Chien-Shiung Wu was born in Liuhe in May 1912, just months after the Xinhai Revolution ended the Qing dynasty. Wu's father, Wu Zhong-Yi, a revolutionary and feminist, celebrated her birth and vowed to found a girls' school in their town — a promise that shaped her early education.
Image on the left: a recent photo of Wu's hometown, Liuhe (浏河), an old river port in southern Jiangsu, known for its maritime traditions. The Lu Cao River runs through its center, crossed by six stone bridges linking Ming- and Qing-era houses (originally with wooden structure). Along its quiet banks — "homes sleeping by the river pillow" ("人家尽枕河") — Wu's father founded the town's first girls' school, Ming-De (明德) School, after the fall of the Qing dynasty.
Parity Violation: a "Chinese Revolution" in Physics
Wolfgang Pauli once described the discovery of parity violation as a "Chinese revolution" in physics. The phrase was apt in more ways than he realized. The experiment that overturned one of the most cherished symmetries in physics emerged from a diasporic network of Chinese scientists — Chien-Shiung Wu, Tsung-Dao Lee, and Chen-Ning Yang — whose careers were shaped by the political upheavals dividing mid-century China and the U.S. All three left China during the Republican era, and when the Communist Party came to power in 1949, they chose to remain in America. During the McCarthy years, while their friend Qian Xuesen was expelled as a suspected communist, Wu, Lee, and Yang survived and transformed American physics from within. Their "revolution" was not only conceptual but diasporic. Rethinking parity violation in these terms reveals postwar physics as a circulation of displaced actors whose mobility, enforced or chosen, reconfigured the epistemic geography of modern physics.
In October 1957, Wu was lecturing in upstate New York when she received a call from J. Robert Oppenheimer. He waited on the line until Wu finished speaking, then broke the news: Lee and Yang had won the Nobel Prize. What Wu said in reply is unknown. That she was both pleased and disappointed is almost certain. Oppenheimer later hosted a banquet at Princeton to honor Wu, Lee, and Yang, seating Wu beside him to emphasize her role in the discovery. In the years that followed, she came to exemplify what historian Margaret Rossiter later termed the Matilda effect — the systematic erasure or downgrading of women's scientific achievements.
Image on the right: A hand-drawn card that Wu kept (Southeast University, Nanjing). The author remains unidentified. Possibly Oppenheimer?
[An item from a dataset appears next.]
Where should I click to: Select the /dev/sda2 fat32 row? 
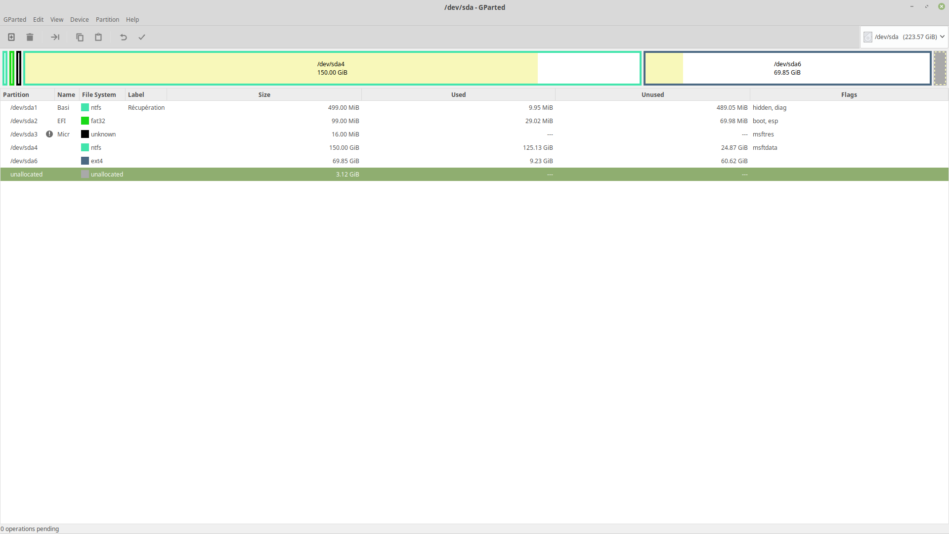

The Invisible Labor in Science
Just as feminist scholars have shown that emotional labor and domestic work are made invisible, the administrative and activist labor that sustains scientific institutions is systematically effaced from the history of science. I hope to use Chien-Shiung Wu's career not as a biographical end in itself but as a lens for rethinking the historiography of postwar American physics. By situating Wu’s activist work within the overlapping contexts of the Civil Rights Movement, the feminist movement, and postwar "big science," I argue that what is often treated as peripheral—administrative labor, equity advocacy, and institutional reform—was in fact constitutive of the scientific enterprise. In contrast to the celebrification of figures such as Qian Xuesen (c.f. Geppert and Liu 2025), Wu’s relative invisibility reveals how certain labor in science have been systematically ignored from the history of modern physics.
Image on the left: One of many tables Wu compiled as part of Columbia's 1972 affirmative action program (Columbia University Archives), comparing demographic and salary disparities across departments and peer institutions.